Exercise brief → Your answer should be only the lines below from the one with "has height=879, width=984." to the one with "Enable game notifications with 通知 button", repeated exactly, ends included.

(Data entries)
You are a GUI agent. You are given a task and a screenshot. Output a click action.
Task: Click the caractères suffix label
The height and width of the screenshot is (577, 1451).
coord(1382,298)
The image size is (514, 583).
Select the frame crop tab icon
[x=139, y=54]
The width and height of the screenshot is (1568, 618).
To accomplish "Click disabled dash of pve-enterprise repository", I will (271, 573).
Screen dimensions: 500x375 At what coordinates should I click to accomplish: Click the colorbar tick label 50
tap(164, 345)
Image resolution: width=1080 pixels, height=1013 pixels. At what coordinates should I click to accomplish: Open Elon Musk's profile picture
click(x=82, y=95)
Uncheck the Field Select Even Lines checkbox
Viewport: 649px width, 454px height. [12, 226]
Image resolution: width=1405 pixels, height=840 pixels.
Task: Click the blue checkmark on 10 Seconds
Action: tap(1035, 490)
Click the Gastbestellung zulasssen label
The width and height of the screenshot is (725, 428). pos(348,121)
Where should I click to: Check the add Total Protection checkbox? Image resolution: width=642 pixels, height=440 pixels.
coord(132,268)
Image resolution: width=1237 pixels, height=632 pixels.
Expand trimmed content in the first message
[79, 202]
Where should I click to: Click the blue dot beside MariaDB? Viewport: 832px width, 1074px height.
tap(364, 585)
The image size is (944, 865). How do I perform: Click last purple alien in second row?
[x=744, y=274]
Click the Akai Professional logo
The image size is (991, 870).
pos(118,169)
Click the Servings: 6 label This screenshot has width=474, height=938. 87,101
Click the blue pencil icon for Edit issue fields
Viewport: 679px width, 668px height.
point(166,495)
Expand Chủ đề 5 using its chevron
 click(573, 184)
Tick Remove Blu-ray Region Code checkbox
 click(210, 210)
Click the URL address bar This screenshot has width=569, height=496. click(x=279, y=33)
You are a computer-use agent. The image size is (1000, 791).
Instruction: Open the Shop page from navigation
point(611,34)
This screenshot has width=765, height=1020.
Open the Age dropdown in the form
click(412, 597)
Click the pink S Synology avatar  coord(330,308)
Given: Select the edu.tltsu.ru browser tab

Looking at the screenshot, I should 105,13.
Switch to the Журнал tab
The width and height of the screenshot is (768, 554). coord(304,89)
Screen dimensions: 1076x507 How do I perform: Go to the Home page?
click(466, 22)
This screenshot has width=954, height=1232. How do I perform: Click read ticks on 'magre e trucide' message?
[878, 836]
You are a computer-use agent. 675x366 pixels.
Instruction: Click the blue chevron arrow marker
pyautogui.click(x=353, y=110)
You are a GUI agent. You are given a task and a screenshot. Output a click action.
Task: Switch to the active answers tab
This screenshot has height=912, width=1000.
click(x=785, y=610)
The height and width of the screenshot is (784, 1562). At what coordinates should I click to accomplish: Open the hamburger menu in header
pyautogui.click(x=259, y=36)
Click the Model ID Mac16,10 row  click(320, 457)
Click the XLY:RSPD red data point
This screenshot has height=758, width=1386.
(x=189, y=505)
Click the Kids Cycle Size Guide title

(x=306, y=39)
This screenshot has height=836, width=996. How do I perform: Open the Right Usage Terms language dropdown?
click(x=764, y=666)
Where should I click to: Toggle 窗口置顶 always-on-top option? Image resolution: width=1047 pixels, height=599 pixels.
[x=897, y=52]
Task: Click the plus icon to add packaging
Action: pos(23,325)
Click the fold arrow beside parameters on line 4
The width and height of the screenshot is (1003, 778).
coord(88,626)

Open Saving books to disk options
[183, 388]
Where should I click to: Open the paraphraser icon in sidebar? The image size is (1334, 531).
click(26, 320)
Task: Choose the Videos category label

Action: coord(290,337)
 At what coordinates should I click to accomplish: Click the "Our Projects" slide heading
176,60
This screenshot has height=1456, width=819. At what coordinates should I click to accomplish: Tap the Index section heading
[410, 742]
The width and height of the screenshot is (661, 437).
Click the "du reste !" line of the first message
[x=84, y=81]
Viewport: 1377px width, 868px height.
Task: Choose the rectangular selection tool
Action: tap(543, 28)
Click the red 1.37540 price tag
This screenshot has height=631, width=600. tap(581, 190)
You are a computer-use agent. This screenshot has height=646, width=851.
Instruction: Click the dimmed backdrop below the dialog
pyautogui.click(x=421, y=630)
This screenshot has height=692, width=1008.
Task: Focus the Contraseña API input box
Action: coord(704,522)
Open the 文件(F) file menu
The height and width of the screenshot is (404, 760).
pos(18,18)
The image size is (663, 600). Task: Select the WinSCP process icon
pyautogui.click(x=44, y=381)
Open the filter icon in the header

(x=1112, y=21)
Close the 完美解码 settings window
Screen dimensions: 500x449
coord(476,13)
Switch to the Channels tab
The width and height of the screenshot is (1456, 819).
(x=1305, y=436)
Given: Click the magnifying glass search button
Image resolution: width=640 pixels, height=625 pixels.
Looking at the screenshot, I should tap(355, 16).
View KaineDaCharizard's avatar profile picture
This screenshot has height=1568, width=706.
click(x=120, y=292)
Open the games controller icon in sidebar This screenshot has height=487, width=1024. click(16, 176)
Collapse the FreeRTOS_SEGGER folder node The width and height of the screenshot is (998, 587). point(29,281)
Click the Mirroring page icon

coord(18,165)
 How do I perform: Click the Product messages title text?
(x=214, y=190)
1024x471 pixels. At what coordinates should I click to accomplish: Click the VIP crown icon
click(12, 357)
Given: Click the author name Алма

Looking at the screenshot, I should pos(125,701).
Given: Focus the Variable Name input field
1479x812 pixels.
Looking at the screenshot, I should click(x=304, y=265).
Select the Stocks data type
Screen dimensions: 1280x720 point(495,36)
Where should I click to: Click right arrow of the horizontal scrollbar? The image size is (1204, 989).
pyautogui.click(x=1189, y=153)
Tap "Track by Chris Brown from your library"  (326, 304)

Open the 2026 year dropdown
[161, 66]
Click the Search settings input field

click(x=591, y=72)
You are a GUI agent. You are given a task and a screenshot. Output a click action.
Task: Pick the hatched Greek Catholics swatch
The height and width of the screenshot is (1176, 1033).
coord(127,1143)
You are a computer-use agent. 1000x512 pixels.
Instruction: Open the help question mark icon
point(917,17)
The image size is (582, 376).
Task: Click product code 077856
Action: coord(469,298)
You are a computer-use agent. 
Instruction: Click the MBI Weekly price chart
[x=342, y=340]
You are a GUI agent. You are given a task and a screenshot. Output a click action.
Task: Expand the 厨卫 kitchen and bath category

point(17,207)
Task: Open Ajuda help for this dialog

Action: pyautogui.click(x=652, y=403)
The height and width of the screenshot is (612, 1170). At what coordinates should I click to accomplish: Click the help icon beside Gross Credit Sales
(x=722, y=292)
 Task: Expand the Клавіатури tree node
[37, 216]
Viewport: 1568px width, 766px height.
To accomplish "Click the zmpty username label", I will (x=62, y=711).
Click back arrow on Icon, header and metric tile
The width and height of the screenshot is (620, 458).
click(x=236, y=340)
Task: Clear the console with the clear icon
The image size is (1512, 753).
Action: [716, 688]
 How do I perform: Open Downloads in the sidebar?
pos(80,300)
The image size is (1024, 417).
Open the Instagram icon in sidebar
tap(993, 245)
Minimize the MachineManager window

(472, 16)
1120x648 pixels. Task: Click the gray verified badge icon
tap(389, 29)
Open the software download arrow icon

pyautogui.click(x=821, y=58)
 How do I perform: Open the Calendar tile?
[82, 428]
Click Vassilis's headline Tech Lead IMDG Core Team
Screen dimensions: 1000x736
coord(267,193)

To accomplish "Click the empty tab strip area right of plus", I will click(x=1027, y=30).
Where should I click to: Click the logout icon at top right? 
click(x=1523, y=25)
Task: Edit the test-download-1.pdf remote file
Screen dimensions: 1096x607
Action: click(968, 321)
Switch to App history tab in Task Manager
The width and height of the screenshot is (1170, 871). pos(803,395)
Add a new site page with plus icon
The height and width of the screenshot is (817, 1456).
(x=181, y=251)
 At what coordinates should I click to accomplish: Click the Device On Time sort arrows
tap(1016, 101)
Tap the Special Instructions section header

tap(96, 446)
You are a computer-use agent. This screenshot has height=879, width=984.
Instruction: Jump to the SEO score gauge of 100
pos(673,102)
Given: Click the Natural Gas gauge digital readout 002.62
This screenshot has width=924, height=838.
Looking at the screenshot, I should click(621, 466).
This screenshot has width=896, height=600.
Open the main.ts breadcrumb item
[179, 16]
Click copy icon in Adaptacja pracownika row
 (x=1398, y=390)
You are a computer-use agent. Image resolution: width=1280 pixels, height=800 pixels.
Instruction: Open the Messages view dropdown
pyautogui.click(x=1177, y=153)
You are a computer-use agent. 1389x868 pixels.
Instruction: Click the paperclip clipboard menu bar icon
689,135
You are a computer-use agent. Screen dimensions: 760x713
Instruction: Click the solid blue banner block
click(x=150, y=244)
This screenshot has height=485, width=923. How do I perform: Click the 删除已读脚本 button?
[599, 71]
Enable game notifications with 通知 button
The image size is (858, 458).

Problem solution →
You are a computer-use agent. This screenshot has height=879, width=984.
Instruction: Jump to the SEO score gauge of 100
pos(673,102)
Given: Click the Natural Gas gauge digital readout 002.62
This screenshot has width=924, height=838.
Looking at the screenshot, I should click(621, 466).
This screenshot has width=896, height=600.
Open the main.ts breadcrumb item
[179, 16]
Click copy icon in Adaptacja pracownika row
 (x=1398, y=390)
You are a computer-use agent. Image resolution: width=1280 pixels, height=800 pixels.
Instruction: Open the Messages view dropdown
pyautogui.click(x=1177, y=153)
You are a computer-use agent. 1389x868 pixels.
Instruction: Click the paperclip clipboard menu bar icon
689,135
You are a computer-use agent. Screen dimensions: 760x713
Instruction: Click the solid blue banner block
click(x=150, y=244)
This screenshot has height=485, width=923. How do I perform: Click the 删除已读脚本 button?
[599, 71]
Enable game notifications with 通知 button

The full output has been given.